__Task instructions__: Copy part of the data below unchanged, starting at the line that contains "This screenshot has height=168, width=205." and ending after the line that contains "[x=238, y=391]". Omit the pictures from your copy.

__Data for processing__:
Begin

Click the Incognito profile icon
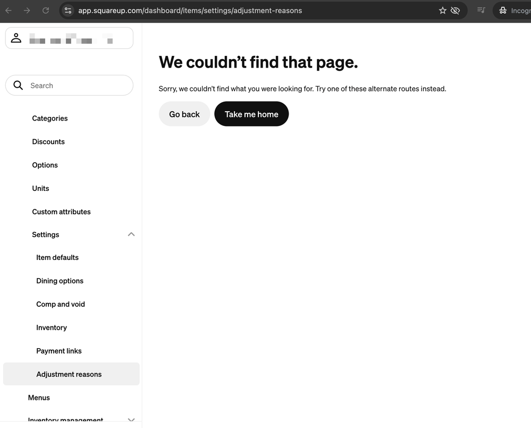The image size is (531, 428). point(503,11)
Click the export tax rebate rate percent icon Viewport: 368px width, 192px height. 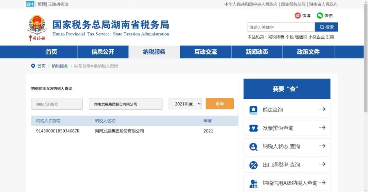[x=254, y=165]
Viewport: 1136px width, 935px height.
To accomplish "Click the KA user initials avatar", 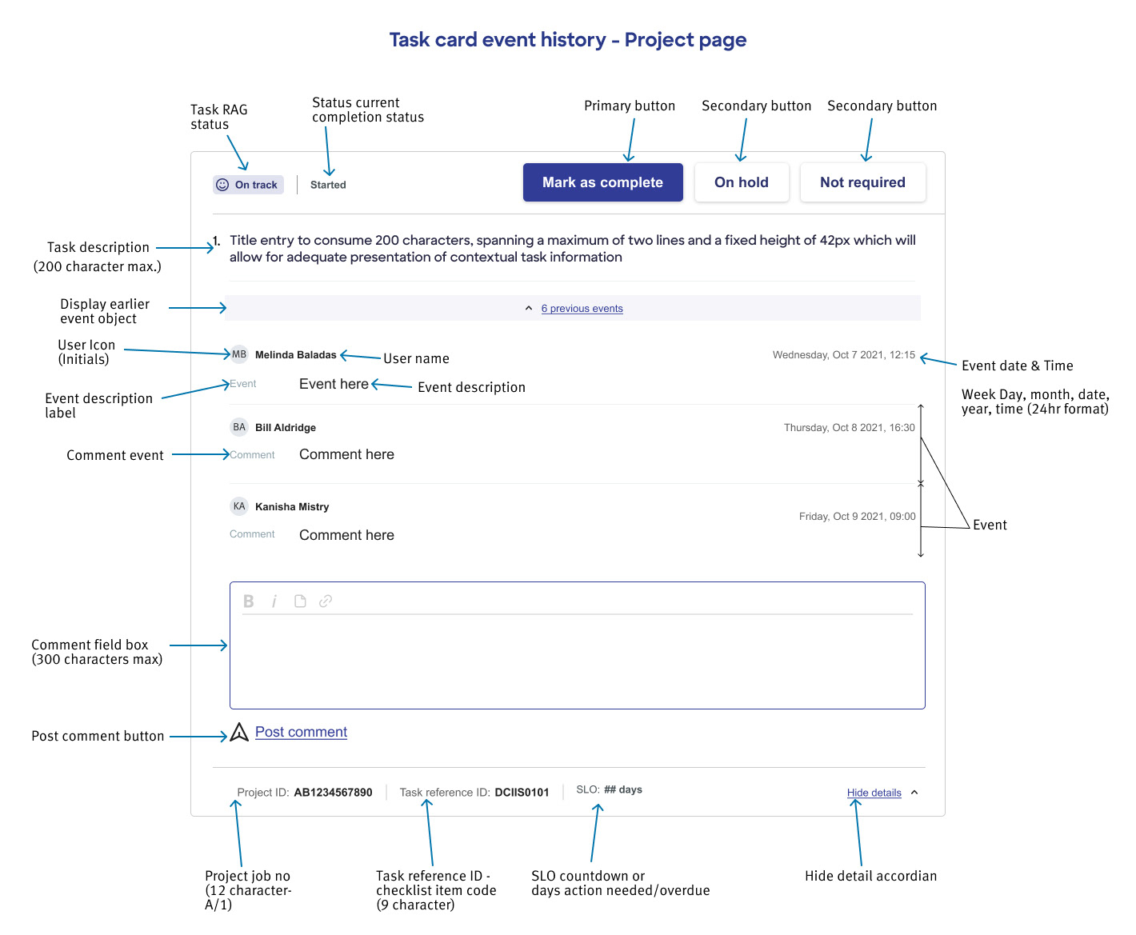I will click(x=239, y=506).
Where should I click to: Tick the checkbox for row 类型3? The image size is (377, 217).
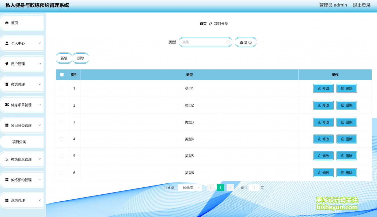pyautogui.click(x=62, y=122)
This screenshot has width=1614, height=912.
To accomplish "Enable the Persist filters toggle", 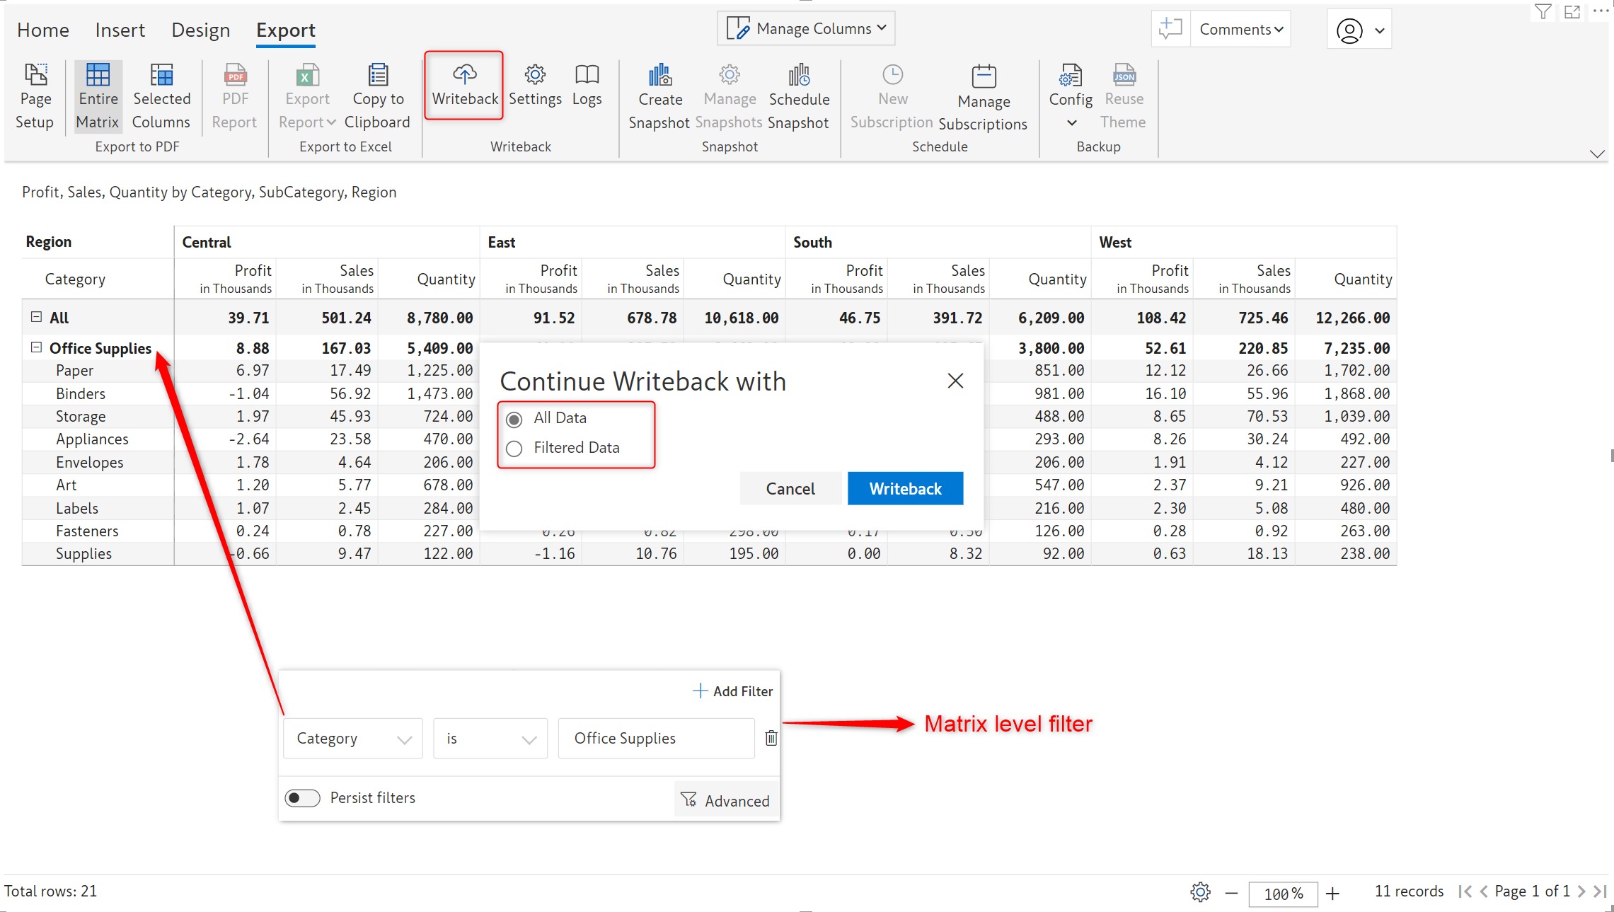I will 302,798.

End
Begin

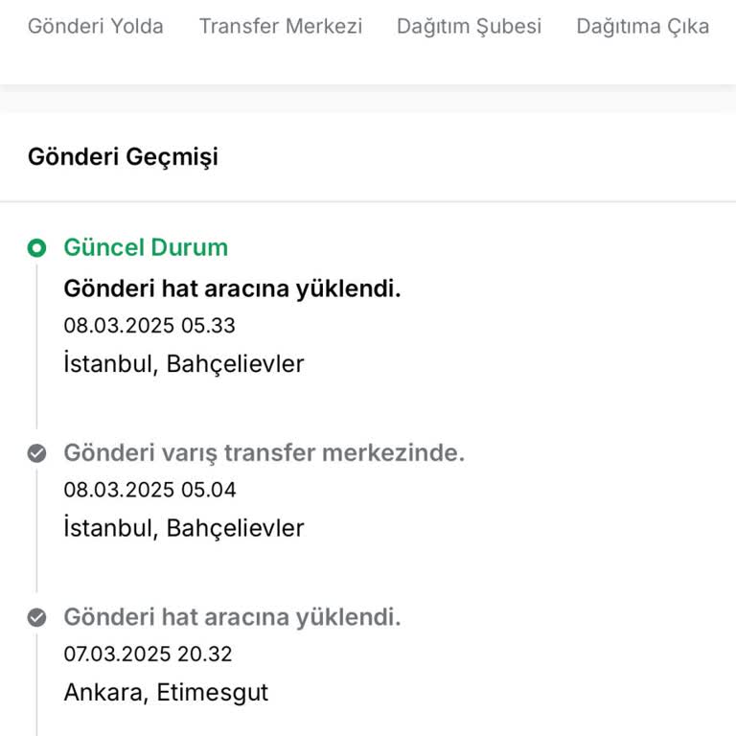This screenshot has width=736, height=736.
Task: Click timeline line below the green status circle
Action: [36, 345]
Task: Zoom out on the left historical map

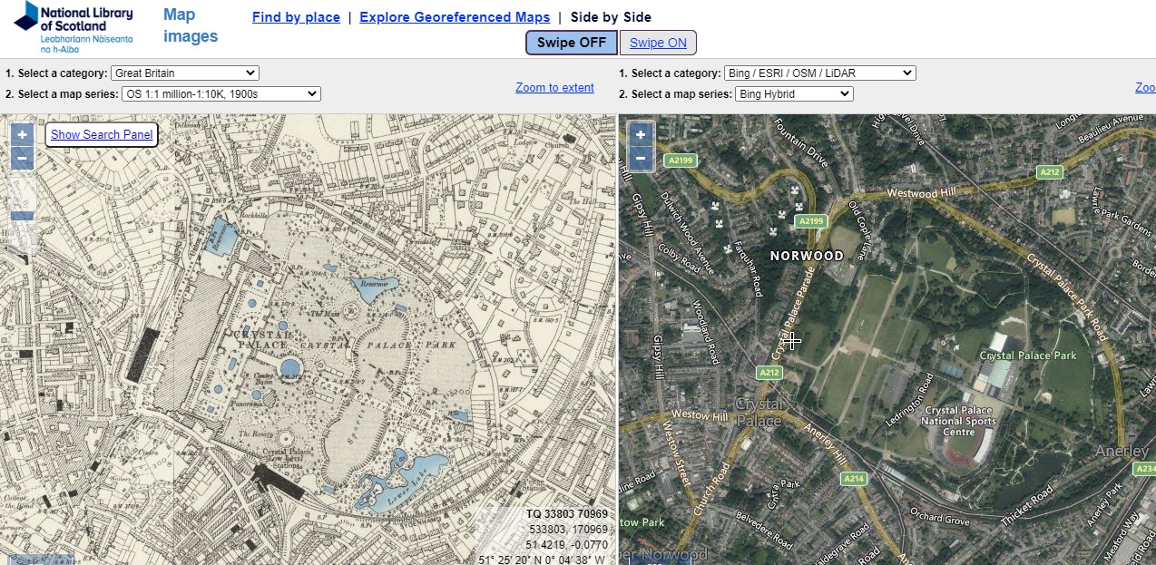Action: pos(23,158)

End
Begin

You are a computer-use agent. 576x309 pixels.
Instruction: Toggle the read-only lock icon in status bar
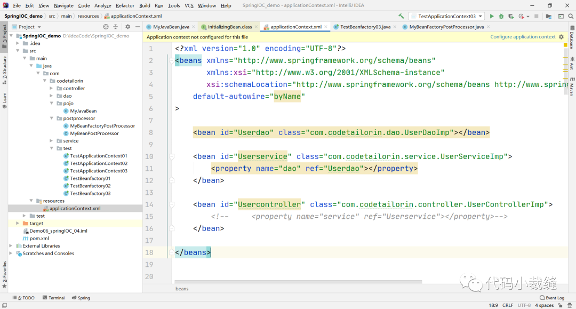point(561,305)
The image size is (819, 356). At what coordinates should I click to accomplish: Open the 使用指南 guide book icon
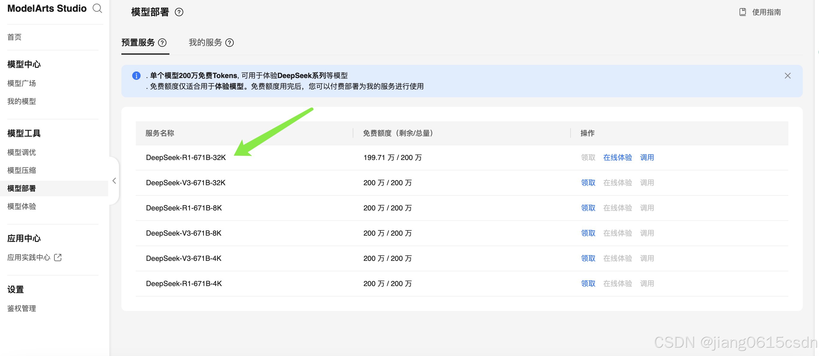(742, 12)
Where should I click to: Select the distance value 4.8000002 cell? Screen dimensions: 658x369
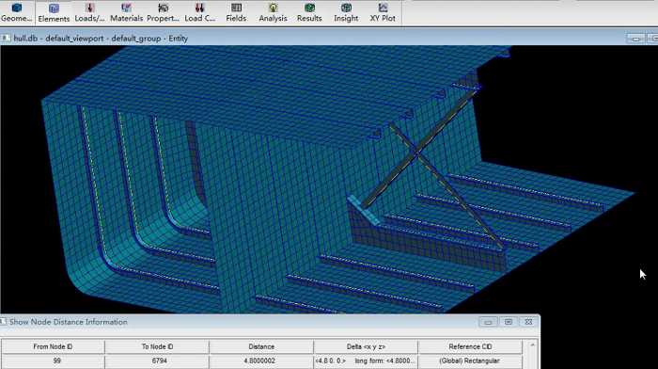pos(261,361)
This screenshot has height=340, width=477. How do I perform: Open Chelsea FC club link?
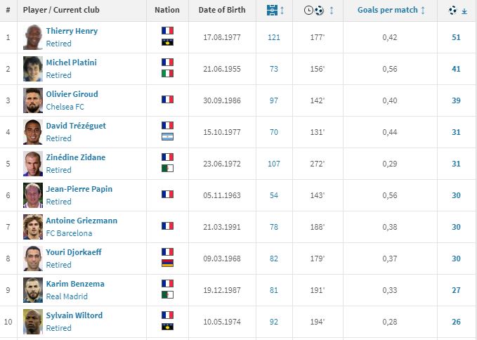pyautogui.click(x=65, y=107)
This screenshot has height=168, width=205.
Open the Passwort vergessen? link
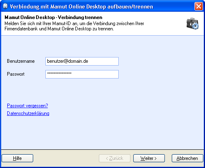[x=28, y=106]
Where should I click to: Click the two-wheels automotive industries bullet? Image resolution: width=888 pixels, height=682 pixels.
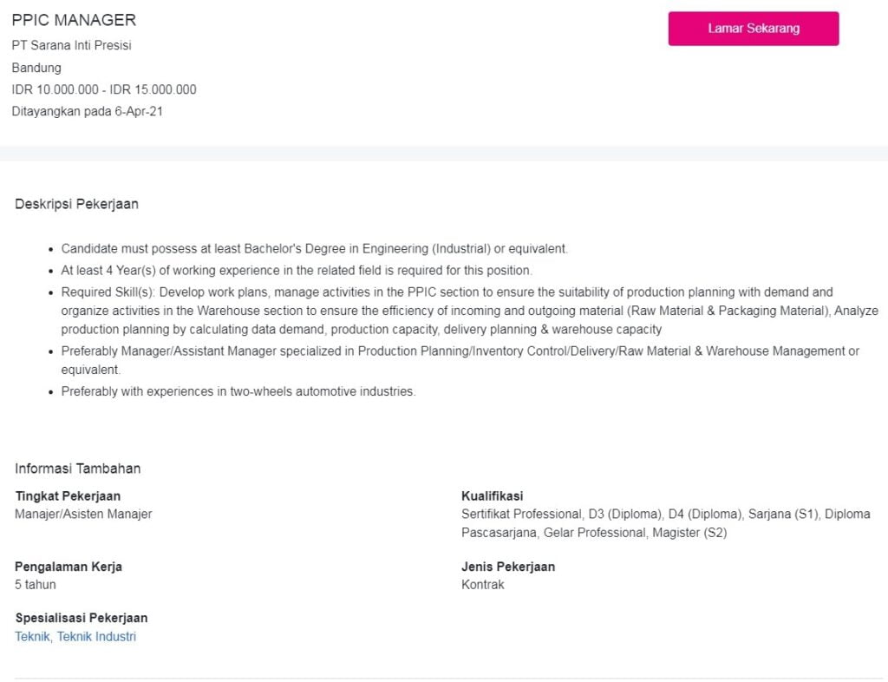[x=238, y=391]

End

__Solution to the problem__:
This screenshot has height=168, width=205.
Open the Passwort vergessen? link
[x=28, y=106]
Where should I click to: Click the two-wheels automotive industries bullet? Image resolution: width=888 pixels, height=682 pixels.
[x=238, y=391]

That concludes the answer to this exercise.